His father, Josep, was a “lampista” (plumber) and his mother, Ángeles, a seamstress, and the young Joan Manuel finished his studies as an Agricultural Expert with an Extraordinary Prize for his class, as mandated by the canons of those working-class families who wanted studies. for the children, although they also gave him the guitar.
After his frustrating experience in Eurovision, the Spanish-speaking public won over all, because Serrat lavished himself more in Spanish, as evidenced by his more than 30 albums published since then, although he had already gained a lot of recognition in Spain with his album “Ara que tinc vint anys “, from 1967.
A year later, in 1969, he released his first album in Spanish, “La paloma”, and also managed to win the IV World Song Festival in Rio de Janeiro (Brazil) singing “Penelope”, which he composed together with the Spanish Augusto Algueró.
His song “Mediterraneo” which gave the title to one of his most popular albums was released in 1971.
By then, Serrat had become a symbol of freedom both in Spain and in Latin America.
Due to statements he made in Mexico in 1975, contrary to the death sentences of September of the same year, he remained in exile for 11 months and was expelled from the Show Union.
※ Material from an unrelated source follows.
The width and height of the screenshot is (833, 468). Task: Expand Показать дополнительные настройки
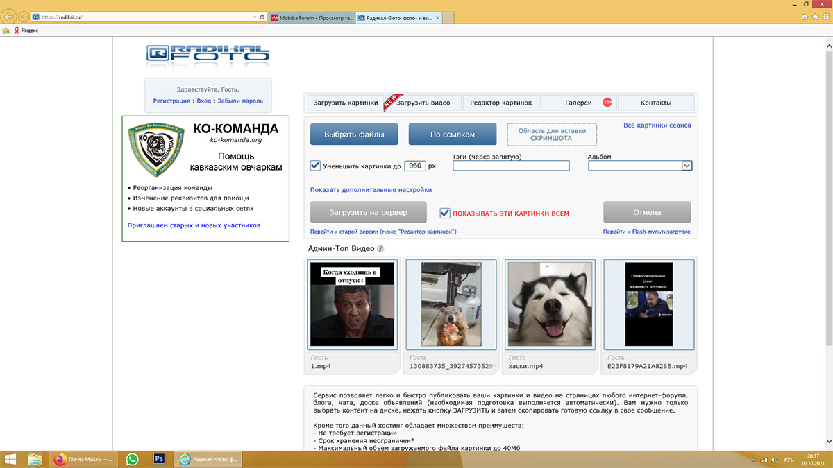pos(371,189)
He returned to Spain on August 20, 1976 and reappeared on Spanish stages in October.
In 1981 he published “El Transit”, with which he managed to reach the top of the Spanish charts.
In 1983 he published another of his most popular albums, “Cada loco con su tema”, with which he toured Latin America, except Chile, since it was censored by Pinochet.
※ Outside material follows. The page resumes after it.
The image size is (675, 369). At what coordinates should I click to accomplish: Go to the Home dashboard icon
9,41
Among the innumerable awards with which he has been distinguished, there are two honorary doctorates by the University of Morelos (Mexico), in 2003 and, more recently, by the Complutense University of Madrid, which valued his “contribution to the dissemination of Spanish and Latin American poetry, his work in favor of the coexistence of the Castilian and Catalan languages, his promotion and development of auteur music and his great social and cultural influence “.
Downplaying so much praise, the singer-songwriter said that “a man who is paid to do what he likes more than a merit what he has is a blessing.”
Serrat vindicates “justice and freedom, because they feed life”, and also “the realism of dreaming in a future where life is better and relationships are more just and positive, and always in peace.”
“I really enjoy something as simple as affection and if something is worth living and making songs for is to love and be loved,” he concluded.
In that of love Serrat has always felt very lucky, that in 1977 he married Candela Tiffón from Barcelona, with whom he has had two daughters: María (born in December 1979) and Candela (born in November 1986).
Serrat also has a son, Queco (born in Madrid in May 1969), from his previous relationship with model Mercedes Doménech.
Serrat acknowledged for some time that he still has “childhood dreams”, and that he has not renounced all those of his youth, although nevertheless he has “a bittersweet feeling, because I see that some of them, which are not personal but collective, remained very far”.
Although when she looks in the mirror she sees someone “older than she would like”, when she turned 65 she said that she was terrified to think of people wanting to retire because it meant that “they have wasted 40 years of their life in a job that doesn’t allow them to I liked it. ”Now it is his turn to feel that need.
He has assured that he is not very given to enjoying his songs, that he listens to them “little”, but at the same time he manifests himself “satisfied” with his work, with a job with which he survives with “something more than dignity” and that he he does not consider himself “neither an oligarch nor a worker.”
In addition, he concluded, “it is very pleasant to be in the emotional memory of so many generations and to feel that you are part of the collective imagination.”